There are several methods of coal placement under and above your oven. The basic rule of thumb is to take the diameter of your oven, multiply it by two to derive at the total number of coals needed then subtract either two or three from the bottom and add them to the top. Here is a link to a chart to help you get a feel for coal counting and temperature control. I use it as a basic guide. There is also the Dinwiddie method of placing your coals in a ring around the edge of the lid and bottom of the oven. Most people agree that except when you are browning or sauteing over high heat, placing your coals around the diameter of the base is the safest way to prevent your food from burning. Heat is conducted toward the center of the oven and will evenly distribute while baking. Holding your hand six inches above the coals for three seconds before it gets too hot usually means your oven is around 350 degrees. That has been a reliable method for me.
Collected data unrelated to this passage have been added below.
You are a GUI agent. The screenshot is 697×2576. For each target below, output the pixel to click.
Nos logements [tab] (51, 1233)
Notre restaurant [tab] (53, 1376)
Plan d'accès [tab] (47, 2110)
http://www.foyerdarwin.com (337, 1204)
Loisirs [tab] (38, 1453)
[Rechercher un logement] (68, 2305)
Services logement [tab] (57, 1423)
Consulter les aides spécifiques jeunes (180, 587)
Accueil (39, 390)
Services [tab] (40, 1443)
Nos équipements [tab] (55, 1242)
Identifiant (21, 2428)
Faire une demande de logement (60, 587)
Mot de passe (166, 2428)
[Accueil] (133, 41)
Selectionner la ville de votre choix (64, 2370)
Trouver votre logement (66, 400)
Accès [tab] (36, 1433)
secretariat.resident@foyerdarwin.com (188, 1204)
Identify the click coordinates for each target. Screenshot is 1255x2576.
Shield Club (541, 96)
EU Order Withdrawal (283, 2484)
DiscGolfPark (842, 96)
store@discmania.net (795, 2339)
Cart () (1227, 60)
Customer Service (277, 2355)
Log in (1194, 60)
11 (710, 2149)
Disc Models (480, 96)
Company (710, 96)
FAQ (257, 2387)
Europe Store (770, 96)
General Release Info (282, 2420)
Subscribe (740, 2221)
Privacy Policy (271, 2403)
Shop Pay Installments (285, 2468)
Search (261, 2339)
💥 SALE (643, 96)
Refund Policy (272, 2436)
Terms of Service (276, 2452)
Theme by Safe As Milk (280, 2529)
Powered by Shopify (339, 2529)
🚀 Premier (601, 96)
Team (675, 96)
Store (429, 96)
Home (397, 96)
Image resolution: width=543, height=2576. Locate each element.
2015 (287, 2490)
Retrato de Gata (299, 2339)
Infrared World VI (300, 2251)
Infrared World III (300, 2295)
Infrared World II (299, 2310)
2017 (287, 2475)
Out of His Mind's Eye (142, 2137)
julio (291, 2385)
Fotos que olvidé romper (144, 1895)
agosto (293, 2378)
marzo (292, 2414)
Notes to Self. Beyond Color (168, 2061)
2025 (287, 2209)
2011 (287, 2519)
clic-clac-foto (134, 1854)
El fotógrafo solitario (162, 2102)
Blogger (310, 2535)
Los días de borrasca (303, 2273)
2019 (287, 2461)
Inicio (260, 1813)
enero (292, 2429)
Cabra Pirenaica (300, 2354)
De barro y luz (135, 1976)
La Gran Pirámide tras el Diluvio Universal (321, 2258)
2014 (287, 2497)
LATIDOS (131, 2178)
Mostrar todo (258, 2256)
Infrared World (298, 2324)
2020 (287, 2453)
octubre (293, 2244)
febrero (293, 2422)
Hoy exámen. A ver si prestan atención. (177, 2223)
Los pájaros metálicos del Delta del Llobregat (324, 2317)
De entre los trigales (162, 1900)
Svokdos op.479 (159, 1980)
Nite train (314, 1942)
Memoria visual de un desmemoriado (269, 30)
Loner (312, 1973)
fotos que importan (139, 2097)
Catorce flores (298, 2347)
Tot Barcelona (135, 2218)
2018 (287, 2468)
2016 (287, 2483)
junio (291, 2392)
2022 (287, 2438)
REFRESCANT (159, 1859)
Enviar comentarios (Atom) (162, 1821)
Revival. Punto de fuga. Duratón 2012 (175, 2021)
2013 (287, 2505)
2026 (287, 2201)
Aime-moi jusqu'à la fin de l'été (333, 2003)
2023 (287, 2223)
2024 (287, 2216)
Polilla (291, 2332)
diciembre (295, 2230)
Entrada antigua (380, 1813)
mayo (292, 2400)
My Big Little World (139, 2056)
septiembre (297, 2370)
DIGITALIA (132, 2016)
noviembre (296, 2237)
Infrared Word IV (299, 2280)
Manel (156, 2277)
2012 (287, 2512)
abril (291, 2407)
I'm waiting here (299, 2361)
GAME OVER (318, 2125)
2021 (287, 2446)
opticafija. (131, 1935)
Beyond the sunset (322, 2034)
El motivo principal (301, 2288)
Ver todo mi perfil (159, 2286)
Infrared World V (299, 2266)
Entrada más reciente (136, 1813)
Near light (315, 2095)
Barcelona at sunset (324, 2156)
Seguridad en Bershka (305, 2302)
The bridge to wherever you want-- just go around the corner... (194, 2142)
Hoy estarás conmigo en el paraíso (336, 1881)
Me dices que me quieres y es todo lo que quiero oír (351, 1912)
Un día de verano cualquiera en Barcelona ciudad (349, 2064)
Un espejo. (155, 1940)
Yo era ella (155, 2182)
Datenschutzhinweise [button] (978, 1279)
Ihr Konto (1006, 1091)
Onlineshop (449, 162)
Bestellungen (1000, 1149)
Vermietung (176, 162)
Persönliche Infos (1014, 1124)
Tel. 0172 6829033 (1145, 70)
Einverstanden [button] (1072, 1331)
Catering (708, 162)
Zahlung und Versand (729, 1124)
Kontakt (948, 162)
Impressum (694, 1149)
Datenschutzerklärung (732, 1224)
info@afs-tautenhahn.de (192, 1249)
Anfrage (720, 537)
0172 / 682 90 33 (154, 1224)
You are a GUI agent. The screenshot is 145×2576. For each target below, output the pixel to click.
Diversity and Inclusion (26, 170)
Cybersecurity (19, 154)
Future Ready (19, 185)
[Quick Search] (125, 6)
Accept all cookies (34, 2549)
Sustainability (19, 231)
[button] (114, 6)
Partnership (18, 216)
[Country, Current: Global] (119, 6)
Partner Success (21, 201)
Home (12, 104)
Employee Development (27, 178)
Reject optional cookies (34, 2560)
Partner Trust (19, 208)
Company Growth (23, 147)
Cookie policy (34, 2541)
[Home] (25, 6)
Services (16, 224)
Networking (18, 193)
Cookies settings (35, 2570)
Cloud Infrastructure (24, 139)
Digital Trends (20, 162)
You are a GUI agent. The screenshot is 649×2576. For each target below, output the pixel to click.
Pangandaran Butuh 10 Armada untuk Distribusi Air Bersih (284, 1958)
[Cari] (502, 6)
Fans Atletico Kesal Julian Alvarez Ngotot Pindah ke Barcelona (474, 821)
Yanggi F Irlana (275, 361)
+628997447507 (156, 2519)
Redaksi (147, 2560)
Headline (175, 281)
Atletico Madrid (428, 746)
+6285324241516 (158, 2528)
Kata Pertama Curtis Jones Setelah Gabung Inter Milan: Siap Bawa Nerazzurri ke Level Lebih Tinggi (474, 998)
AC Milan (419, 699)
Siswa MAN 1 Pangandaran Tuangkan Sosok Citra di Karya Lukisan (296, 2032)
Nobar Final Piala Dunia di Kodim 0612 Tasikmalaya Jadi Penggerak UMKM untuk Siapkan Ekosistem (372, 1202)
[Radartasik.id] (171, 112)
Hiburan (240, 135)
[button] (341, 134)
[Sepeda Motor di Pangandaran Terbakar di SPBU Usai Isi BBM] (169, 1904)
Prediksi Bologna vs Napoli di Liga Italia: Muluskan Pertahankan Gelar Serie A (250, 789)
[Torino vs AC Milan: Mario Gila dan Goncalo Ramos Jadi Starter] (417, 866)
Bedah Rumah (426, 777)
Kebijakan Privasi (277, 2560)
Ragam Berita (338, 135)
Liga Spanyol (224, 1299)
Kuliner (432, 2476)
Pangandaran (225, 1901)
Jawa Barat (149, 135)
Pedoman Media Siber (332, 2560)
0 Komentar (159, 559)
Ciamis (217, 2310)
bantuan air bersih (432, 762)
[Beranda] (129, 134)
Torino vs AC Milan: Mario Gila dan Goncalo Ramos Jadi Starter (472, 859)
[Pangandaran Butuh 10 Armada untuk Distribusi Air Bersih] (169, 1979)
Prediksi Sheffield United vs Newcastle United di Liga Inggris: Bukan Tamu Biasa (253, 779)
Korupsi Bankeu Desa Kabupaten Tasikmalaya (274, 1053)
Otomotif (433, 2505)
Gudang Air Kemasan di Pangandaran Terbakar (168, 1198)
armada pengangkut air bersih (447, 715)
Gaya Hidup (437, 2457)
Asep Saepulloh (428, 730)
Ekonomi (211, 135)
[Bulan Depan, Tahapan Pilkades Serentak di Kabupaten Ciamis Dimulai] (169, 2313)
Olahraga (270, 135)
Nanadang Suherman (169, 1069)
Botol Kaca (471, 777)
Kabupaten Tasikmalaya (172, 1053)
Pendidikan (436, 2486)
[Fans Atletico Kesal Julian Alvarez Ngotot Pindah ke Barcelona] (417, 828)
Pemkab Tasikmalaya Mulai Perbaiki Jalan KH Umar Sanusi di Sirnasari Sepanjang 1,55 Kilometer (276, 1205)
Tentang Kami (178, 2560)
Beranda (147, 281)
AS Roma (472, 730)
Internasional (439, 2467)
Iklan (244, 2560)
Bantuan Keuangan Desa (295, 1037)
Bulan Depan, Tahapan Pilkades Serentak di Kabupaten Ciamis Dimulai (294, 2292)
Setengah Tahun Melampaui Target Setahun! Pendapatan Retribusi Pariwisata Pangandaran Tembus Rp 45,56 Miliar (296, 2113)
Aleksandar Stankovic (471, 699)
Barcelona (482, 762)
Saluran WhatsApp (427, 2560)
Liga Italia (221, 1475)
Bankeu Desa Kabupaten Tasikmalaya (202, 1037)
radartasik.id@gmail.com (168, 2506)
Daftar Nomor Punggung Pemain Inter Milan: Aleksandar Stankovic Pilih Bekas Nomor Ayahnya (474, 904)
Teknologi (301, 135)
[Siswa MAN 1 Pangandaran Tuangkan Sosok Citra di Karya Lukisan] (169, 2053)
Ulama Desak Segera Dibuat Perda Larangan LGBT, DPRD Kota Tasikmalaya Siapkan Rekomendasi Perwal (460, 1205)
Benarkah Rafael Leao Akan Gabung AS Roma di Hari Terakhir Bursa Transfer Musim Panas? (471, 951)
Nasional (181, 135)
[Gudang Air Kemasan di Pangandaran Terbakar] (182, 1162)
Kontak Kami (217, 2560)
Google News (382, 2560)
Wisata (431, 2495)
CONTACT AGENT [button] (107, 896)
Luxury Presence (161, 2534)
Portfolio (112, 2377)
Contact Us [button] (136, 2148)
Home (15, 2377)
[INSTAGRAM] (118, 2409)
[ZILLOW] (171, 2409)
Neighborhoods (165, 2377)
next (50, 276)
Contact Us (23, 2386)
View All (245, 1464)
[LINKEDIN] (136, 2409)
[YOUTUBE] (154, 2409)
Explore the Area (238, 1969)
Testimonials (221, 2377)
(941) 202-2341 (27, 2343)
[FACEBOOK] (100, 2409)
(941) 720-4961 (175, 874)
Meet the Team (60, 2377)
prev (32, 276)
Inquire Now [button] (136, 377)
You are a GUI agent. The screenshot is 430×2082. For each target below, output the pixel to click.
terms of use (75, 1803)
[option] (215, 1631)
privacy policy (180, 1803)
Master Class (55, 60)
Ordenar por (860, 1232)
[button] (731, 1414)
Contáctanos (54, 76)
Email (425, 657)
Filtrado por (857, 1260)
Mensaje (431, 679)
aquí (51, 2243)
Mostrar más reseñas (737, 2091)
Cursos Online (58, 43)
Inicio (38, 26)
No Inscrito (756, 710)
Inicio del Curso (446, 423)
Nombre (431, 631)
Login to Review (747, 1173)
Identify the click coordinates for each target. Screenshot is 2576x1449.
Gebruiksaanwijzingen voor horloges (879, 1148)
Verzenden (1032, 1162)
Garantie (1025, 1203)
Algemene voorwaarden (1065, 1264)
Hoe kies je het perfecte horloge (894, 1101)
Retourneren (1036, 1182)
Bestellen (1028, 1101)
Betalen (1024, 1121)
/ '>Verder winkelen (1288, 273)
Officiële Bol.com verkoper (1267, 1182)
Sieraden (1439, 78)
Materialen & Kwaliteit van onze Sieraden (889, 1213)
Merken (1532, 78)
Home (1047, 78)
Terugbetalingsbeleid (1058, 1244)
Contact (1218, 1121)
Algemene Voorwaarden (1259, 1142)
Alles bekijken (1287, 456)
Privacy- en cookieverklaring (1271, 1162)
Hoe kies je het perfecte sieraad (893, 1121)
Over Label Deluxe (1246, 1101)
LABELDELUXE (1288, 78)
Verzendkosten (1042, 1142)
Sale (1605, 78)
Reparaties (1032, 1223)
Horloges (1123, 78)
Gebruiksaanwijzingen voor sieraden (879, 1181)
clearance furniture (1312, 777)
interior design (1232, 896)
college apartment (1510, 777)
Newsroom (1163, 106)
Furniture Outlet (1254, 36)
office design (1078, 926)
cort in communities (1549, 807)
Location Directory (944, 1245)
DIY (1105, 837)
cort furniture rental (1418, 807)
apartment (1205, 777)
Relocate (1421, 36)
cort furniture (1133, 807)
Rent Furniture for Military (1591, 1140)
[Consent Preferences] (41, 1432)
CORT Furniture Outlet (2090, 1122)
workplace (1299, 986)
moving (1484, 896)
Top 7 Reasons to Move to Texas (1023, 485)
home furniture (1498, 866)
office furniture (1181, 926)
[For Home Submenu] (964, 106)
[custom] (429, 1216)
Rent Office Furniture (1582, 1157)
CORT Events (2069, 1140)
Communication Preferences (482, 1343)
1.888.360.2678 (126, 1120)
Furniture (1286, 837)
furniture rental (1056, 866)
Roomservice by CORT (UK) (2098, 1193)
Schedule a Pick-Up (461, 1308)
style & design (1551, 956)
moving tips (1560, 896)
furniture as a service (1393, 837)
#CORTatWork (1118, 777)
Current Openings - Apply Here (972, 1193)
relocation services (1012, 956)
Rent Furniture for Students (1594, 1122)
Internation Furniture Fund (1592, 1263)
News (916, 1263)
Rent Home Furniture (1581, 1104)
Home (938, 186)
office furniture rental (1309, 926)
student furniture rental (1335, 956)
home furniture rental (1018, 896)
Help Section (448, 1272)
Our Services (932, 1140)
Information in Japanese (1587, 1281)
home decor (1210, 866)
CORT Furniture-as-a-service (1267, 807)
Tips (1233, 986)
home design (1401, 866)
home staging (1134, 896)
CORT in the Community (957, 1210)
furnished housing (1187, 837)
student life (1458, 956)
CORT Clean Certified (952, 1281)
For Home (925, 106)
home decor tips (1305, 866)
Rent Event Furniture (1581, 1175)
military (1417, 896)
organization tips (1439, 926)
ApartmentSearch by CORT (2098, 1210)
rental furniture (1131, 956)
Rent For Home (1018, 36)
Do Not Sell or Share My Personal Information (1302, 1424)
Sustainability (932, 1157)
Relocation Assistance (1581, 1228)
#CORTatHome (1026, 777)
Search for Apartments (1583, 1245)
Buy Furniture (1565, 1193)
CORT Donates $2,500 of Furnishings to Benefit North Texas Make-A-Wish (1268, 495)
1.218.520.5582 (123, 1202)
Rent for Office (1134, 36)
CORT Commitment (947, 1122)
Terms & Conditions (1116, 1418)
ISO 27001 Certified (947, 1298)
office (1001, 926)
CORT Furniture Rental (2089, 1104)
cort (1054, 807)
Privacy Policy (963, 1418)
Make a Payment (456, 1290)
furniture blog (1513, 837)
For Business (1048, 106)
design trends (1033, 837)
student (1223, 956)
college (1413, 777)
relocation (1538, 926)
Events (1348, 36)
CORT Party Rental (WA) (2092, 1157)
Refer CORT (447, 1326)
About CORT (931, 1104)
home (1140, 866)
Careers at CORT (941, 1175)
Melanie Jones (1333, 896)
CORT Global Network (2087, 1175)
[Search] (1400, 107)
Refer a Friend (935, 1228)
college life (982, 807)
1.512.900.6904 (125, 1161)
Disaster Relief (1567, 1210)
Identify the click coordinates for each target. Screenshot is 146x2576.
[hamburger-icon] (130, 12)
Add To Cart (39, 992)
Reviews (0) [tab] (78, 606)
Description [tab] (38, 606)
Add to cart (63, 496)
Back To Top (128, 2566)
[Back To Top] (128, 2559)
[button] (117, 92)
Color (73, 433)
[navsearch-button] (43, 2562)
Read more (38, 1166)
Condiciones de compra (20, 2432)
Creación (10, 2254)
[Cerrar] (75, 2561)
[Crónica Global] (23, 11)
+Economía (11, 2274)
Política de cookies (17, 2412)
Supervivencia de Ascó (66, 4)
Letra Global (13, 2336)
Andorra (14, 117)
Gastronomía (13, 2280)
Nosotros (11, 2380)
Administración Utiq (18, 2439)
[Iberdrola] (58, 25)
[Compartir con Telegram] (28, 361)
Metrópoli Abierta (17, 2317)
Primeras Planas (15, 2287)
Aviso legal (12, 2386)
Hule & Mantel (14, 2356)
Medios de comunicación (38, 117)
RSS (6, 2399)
I can't really give you a hard and fast rule for temperature control, I tend to start with a hot oven then remove a few coals if the food seems to be cooking too fast. I still have a lot to learn in this department, many people say dutch ovens cook food best at lower temperatures.
A few notes on safety. Please do not ever cook with coals inside your home, tent or camper. Coals give off carbon monoxide when burned and can be deadly in a closed environment. Don't ever pour lighter fluid or gasoline on burning coals and be sure to cook a safe distance from flammable materials. Be sure your coals are completely cool before disposing of them. In my impetuous youth I almost burned down my neighbor's garage by dumping smoldering embers in the trash.
The best way to learn temperature control is through experience. You may decide you prefer cooking with lump charcoal or even with campfire coals. Over time you will develop a feel for it and how best to cook in varying weather conditions. It may seem complicated at first but remember, you can always add more coals if your food is cooking too slowly and take away a few if the heat is too high.